> _Task requirements_
Transcribe the passage of the buffer-reader excerpt that begins at the words "New consumer-facing handles" and stops after "zero-allocation, no unsafe.".

> _Page excerpt_
┄┄┄┄┄┄┄┄┄┄
New consumer-facing handles (buffer/reader.rs) restore the ergonomic surface:

buffer::Reader<T> (and buffer::JsonReader under remote-access) wrap the erased reader and expose async fn recv() implemented once via core::future::poll_fn — core-only, no_std-clean, zero-allocation, no unsafe.
Consumer::subscribe, TypedRecord::subscribe, and AimDb::subscribe now return Reader<T> instead of Box<dyn BufferReader<T> + Send>.

Adapter implementations

Adapter	Mechanism	Allocation
Tokio — broadcast / watch	`broadcast`/`watch` expose no public poll API, so the reader round-trips its receiver through a single reused `ReusableBoxFuture`, re-armed after each `Ready`	1 box per subscriber lifetime, 0 per message
Tokio — Mailbox	`Notify` replaced by an explicit, deduplicated waker list beside the slot; `push` drains and wakes	0 per message
Embassy	Drives embassy-sync's public poll methods directly: `Subscriber::poll_next_message`, `watch::Receiver::poll_changed`, `Channel::poll_receive`	0 per message, no new `unsafe`
WASM	The old `WasmRecvFuture::poll` body moves verbatim into `poll_recv` (the box existed solely to satisfy the old trait signature)	0 per message

try_recv on the tokio broadcast/watch readers polls the reused future with Waker::noop() — Ready means a value/error is available now, Pending means empty — preserving the prior semantics. The profiling reader memoizes pending_since so a Pending wait on the producer is not counted as consumer processing time.
┄┄┄┄┄┄┄┄┄┄
> _Record excerpts_
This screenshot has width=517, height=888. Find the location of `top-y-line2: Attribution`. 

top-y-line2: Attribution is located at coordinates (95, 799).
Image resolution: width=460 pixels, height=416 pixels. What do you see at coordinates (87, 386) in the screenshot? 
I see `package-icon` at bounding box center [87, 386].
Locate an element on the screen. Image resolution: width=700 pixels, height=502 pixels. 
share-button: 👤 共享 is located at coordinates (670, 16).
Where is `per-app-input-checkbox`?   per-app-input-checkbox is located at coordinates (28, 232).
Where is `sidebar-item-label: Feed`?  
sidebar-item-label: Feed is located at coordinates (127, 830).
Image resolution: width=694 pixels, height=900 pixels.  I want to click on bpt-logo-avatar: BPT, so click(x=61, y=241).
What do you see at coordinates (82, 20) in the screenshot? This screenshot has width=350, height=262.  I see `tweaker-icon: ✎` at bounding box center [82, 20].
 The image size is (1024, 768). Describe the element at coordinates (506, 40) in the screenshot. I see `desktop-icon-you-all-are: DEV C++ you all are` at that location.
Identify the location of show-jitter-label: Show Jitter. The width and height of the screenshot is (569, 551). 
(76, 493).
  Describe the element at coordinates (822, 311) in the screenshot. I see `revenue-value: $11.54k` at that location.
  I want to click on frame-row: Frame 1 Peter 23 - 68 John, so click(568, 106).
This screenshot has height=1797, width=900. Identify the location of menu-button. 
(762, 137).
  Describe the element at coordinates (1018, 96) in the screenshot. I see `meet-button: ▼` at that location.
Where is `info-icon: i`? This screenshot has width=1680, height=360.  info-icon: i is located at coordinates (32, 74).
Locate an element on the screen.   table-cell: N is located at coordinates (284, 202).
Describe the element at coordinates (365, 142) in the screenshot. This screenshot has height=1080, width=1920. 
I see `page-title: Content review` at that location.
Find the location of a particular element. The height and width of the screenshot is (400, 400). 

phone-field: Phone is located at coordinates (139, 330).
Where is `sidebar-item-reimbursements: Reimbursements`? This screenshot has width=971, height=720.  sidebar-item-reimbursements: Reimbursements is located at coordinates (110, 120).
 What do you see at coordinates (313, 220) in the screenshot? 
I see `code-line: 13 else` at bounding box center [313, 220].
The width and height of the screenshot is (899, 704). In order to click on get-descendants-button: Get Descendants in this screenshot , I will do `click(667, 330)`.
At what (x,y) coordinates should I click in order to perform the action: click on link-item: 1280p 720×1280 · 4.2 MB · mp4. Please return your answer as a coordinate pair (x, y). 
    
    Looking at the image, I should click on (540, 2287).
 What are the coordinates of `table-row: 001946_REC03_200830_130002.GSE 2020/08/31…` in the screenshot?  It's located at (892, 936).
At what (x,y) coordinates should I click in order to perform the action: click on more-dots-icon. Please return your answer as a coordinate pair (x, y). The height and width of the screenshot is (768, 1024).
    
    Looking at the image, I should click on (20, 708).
┄┄┄┄┄┄┄┄┄┄
> _Exercise solution_
New consumer-facing handles (buffer/reader.rs) restore the ergonomic surface:

buffer::Reader<T> (and buffer::JsonReader under remote-access) wrap the erased reader and expose async fn recv() implemented once via core::future::poll_fn — core-only, no_std-clean, zero-allocation, no unsafe.